A batalha de Badr foi um desdobramento de um ataque a essas caravanas que foi comandado por Abu Sufyan, um notório inimigo dos muçulmanos. A guerra começou ao nível da informação. Tanto observadores da caravana quanto observadores muçulmanos alertavam seus líderes sobre os passos que dava o inimigo. Sufyan pediu reforços a Meca para enfrentar o exército de saqueadores e proteger a caravana; Maomé planejou atacar os homens e camelos de Sufyan nos poços de Badr, na rota de caravanas da Síria. O embate fatal ocorreu nessa região.

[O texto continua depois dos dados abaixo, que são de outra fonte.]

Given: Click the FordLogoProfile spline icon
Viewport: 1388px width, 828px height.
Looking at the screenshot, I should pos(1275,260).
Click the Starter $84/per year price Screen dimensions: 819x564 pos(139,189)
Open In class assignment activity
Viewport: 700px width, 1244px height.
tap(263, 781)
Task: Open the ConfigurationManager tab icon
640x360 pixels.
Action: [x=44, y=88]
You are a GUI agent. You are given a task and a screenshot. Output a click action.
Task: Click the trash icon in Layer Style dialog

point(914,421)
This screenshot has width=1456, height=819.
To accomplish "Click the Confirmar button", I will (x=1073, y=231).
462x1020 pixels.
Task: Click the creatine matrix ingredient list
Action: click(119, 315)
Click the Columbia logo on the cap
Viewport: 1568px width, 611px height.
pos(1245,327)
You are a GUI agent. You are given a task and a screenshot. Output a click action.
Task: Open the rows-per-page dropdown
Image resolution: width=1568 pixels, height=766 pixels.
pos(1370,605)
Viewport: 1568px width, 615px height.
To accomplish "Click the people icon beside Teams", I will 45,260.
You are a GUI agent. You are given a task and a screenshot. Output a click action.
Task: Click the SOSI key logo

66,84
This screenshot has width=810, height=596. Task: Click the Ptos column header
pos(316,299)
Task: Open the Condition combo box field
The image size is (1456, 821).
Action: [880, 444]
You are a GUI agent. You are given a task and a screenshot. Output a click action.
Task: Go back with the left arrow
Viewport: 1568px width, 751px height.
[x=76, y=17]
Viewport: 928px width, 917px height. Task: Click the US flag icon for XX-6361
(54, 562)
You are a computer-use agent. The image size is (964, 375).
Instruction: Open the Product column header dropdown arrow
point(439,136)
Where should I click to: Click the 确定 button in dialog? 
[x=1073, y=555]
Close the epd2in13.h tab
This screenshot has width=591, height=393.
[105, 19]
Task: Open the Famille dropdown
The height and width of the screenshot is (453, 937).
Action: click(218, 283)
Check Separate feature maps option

Apesar de superiores em número, os mequenses perderam a batalha para os muçulmanos. O próprio Maomé não via possibilidade de vitória avassaladora sobre os mequenses e atribuiu o sucesso da campanha em Badr a um milagre de Alá, como explica o orientalista David Samuel Margoliouth:
Nenhum acontecimento na história do Islã foi mais importante do que a batalha de Badr. O Alcorão a chama, acertadamente, de Dia da Libertação, o dia em cuja véspera os muçulmanos eram fracos, o dia depois do qual ficaram fortes. É difícil superestimar seu valor para o próprio Maomé. Ele possivelmente o considerava um milagre, e quando o declarou como tal muitos de seus vizinhos aceitaram a afirmação sem hesitar. Sua participação na luta parece ter sido pequena – ele se limitou, na realidade, a atirar um punhado de pequenas pedras no rosto dos inimigos. Sabiamente, porém, reivindicou o conjunto da obra, não como trabalho seu, mas de Deus. O destino que tinha recaído sobre o inimigo foi uma justa retribuição àqueles que ousaram resistir a Deus e a seu Profeta. Como vimos, a necessidade de possuir o poder de realizar um milagre era algo que amargurava a vida de Maomé. Agora, finalmente, a provação acabara. [1].
Seis anos depois, em 630 d.C., a cidade de Meca já estaria completamente sob o domínio muçulmano. Após a morte do profeta em 632 d.C., a Península Arábica, a Ásia Menor, parte do Sul da Europa e o Norte da África foram rapidamente submetidos à fé e à espada do Islã.
NOTAS
[1] MARGOLIOTH, D.S. Maomé e a ascensão do Islã. Rio de Janeiro: Contraponto, 2012. p. 238.